(Items listed in a dataset)
○ ○ ○ ○
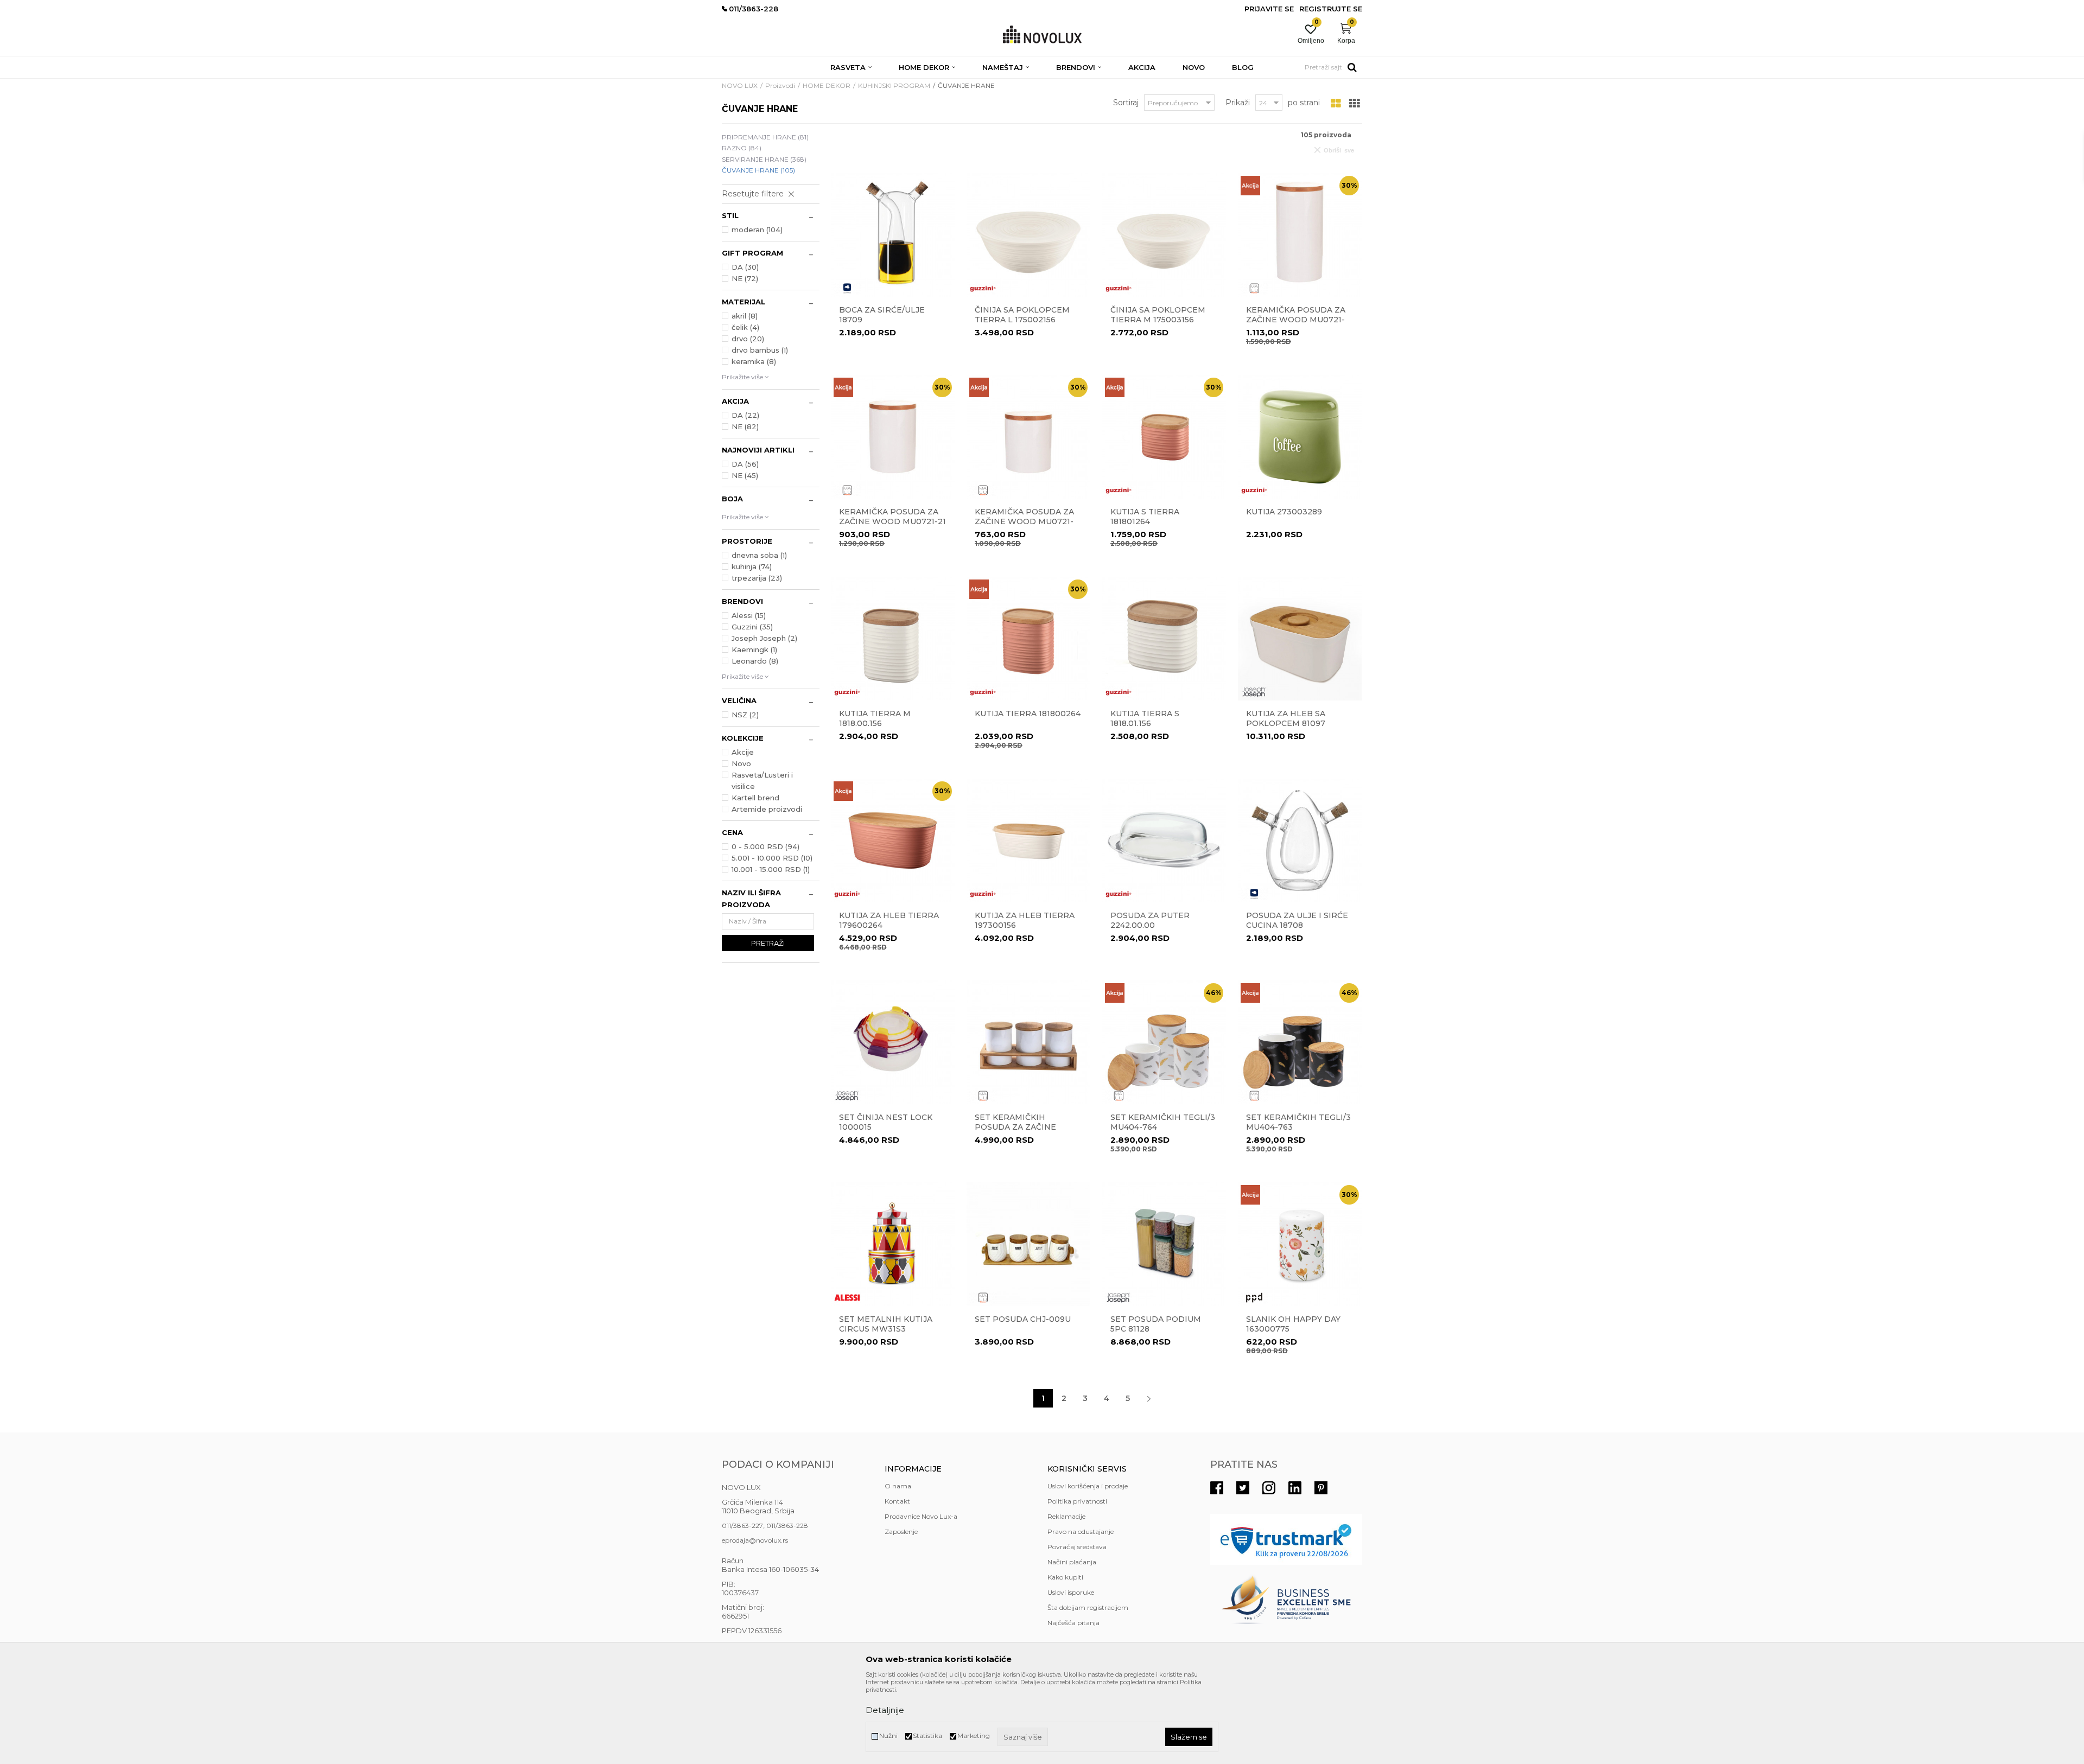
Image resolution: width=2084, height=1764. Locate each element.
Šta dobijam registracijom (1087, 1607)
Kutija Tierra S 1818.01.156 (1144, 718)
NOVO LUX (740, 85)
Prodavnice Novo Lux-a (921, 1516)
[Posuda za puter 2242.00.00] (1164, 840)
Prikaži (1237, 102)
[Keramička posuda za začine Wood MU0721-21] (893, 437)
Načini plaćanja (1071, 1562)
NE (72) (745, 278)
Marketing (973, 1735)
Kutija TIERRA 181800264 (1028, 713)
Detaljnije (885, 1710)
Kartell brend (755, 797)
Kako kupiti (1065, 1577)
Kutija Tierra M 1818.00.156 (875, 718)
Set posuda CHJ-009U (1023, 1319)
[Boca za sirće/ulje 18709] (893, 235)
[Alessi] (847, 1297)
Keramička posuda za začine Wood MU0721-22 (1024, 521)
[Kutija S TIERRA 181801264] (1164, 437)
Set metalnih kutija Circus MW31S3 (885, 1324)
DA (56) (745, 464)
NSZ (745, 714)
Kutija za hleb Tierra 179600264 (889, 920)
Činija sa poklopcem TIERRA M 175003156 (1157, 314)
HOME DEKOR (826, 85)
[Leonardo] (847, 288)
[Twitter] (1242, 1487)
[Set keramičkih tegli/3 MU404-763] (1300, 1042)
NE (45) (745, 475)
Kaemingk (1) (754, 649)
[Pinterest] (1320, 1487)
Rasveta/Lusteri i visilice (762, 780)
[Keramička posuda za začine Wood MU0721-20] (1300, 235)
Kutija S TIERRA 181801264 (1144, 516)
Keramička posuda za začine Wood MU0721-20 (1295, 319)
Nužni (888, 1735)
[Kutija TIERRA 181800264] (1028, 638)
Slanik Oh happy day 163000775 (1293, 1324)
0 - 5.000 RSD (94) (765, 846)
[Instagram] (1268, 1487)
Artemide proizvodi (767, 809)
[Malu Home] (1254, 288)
○ ○ ○ ○
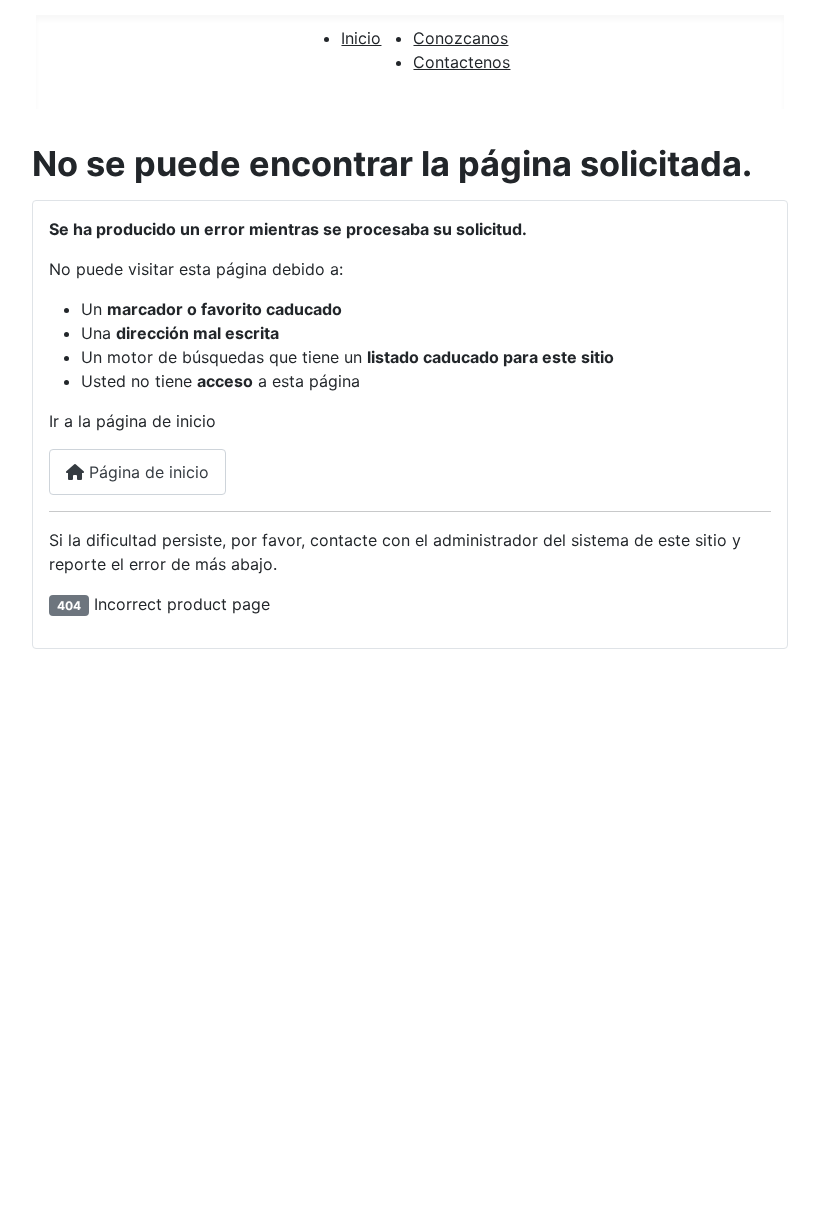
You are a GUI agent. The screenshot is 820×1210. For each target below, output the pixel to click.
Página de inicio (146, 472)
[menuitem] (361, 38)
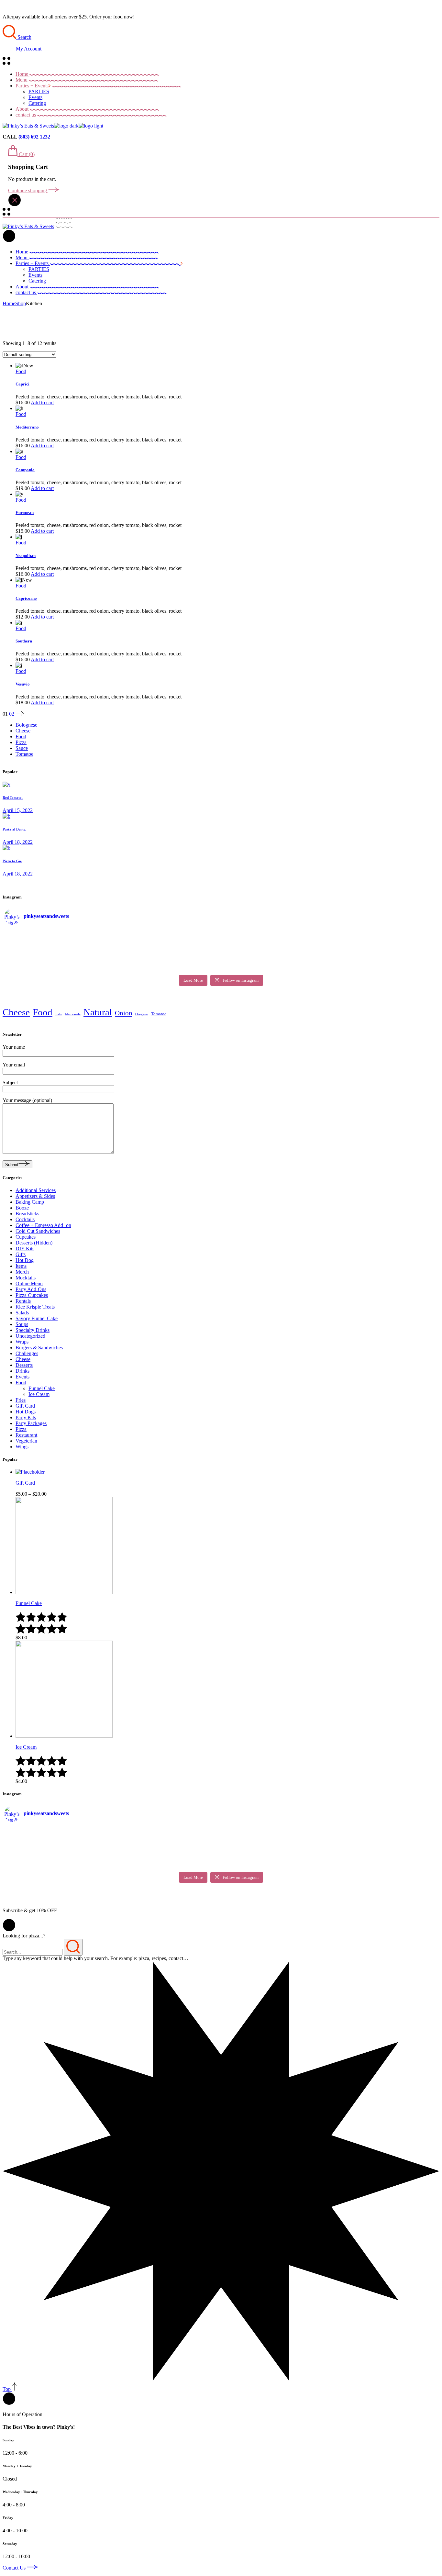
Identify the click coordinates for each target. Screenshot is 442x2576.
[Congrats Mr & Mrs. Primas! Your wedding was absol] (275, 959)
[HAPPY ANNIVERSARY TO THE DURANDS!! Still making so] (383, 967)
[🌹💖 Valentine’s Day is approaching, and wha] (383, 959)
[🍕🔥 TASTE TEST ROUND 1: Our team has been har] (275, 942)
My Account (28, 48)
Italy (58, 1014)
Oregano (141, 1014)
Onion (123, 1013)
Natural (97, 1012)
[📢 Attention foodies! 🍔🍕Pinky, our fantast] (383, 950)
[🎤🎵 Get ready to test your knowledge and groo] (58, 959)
○ ○ ○ ○
● TASK OBJECTIVE
Among the records above, find the lines that contain "each" and copy every one.

● RESPONSE
Image resolution: width=2084, height=1764. Locate each element.
You are a GUI agent. The screenshot is 820×1210. For each target below, output the pixel to click.
Identify the click coordinates for each target. Screenshot is 442x2576.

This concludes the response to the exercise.